Post # 1
I’m just getting very sad and over whelmed lately about the wedding and i mean in a happy sad, i think to myself is it all too big to save for can we do it/ and we can.
I’m going to be 40 when we get married. am i being silly to want my fairytale?
is it to have am i too old to have the wedding i want?
I’m just feeling so sad and blue, am i too old for a bachelorette party?
i don’t want anything crazy just to dress up and hang with the girls dinner some drinks.
I’m just feeling really scattered. i want to get married more then anything i love my Fiance.
so i don’t understand why im just feeling blue today like the whole thing is silly.
not getting married being silly just the planning part.
Post # 3
Awww, don’t feel silly! I’m going to be an older bride too and just focus on planning a day of joy 🙂
Post # 4
@MissMeowMeow: thank you hun ; ) i feel better now that i got our budget down to 13,000 thank the good Lord ; ) God is good!
Post # 5
I am. Mostly because everything the Fiance and I planned has been flushed down the drain. The only thing I have is a dress, bridesmaid dresses, and a date. The venue we picked we had to cancel and now we have to find a new church (a lot of issues with the new pastor.) I want to get this stuff planned already before we start school because it’s crazy during that time! I’m blue because of that and the fact that my family wants nothing to do with the planning, don’t even ask how it’s going.

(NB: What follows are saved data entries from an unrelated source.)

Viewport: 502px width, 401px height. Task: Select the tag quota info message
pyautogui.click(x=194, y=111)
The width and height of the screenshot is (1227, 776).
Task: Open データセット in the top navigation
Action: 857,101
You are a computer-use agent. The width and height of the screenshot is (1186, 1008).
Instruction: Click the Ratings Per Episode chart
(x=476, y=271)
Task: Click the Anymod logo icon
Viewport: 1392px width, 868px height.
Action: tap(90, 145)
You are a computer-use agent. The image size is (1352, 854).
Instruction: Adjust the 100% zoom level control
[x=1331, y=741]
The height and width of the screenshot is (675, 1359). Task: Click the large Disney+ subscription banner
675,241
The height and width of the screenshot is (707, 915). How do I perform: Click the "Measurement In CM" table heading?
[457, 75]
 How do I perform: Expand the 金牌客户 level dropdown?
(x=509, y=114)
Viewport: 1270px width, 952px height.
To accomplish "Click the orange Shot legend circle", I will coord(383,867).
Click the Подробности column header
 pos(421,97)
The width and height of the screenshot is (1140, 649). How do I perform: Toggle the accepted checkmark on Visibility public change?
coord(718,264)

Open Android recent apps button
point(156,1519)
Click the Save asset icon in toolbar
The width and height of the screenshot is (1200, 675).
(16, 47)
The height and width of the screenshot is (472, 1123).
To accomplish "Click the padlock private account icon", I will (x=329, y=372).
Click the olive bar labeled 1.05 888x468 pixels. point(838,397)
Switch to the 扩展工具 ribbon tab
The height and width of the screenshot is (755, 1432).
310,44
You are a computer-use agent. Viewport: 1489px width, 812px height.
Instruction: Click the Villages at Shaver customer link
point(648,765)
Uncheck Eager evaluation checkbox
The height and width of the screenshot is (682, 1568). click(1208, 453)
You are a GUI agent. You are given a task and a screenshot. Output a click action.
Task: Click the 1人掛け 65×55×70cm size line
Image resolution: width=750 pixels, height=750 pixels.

I’m impatient with the Fiance because he’s like “it’ll get done, don’t worry.” I want to get it DONE already! Ugh 🙁
Post # 6
Every girl deserves her day no matter what age she is! Don’t get down on yourself! 40 is not even old! If I see “older” brides, I just feel happy they found someone that makes them happy not judging them for having a wedding lol
Post # 7
@Firemansgirl: Aww thank you ; )
Post # 8
I’m feeling them. I was just saying tonight that we waited too long and now we’re fat and slobbish. That if we did this years ago we could just be planning a vacation right now lol. It’s hard to believe something so wonderful can feel so stressful.
Post # 9
After the marriage proposal, the reality dust settles. The bride sets off to work out her wedding plans. It’s at this stage, when the engagement bliss is slowly being dampened by the more serious and sober mindset that the bride realizes that planning a wedding is harder than she thought. As she begins experiencing the see-saw effect of emotions that result from this challenging task she is confronted by things that she will in time learn to master and overcome.
Because a wedding has so many facets tied to it, it only seems fitting that the solution is also contained therein. I have found that as a wedding professional, it’s a simple rule we’ve heard more than once in our lifetime.Take one step at at a time, over time. When you practice this solution, the demand upon your resources is incredibly manageable. You avoid becoming overwhelmed by the process, because there’s something about a small step formula that gives you the ability to manage what you thought impossible and also gives you a sense of accomplishment as you check off each completed task.
Some brides feel pressures of having a “perceived” audience, a conservative budget and a sensitive time frame. Every bride will come to terms with these stressors in her own time. Initially many brides may feel stuck somewhere in reverse once they are in the planning stages Pricing, fear of compromising quality or vision can be some concerns for a bride. Imagined fears and doubts can take their toll on the once content bride. It’s not hopeless though. Being plan specific by doing your homework and determining the average price ranges in your area for vendors and venues will give you an idea of the type of budget you will need to realistically set. Achieving your dream wedding is very do-able when you get down to the simple 1-2-3 of it.
The more time you have before your wedding date to prepare financially by making monthly installments the better. If you are able to make large chunk payments toward the initially installments, you can pay it off sooner. This will free up money in the future making additional purchases possible and very likely.
One last thing that I wanted to touch on was the age and fairytale wedding topic you mentioned . Being
40 doesn’t disqualifie you from a right to celebrate and enjoy festivities. 40 years old is considered a youthful age. I should know…I’m forty and I’m young. Yes, I will wear white when I get married. I will have a beautiful fairytale wedding and yep, you guessed I will make sure my friends throw me a bachellorette party. I’m going to spoil myself “silly” and enjoy doing it, because I deserve it. And you do too.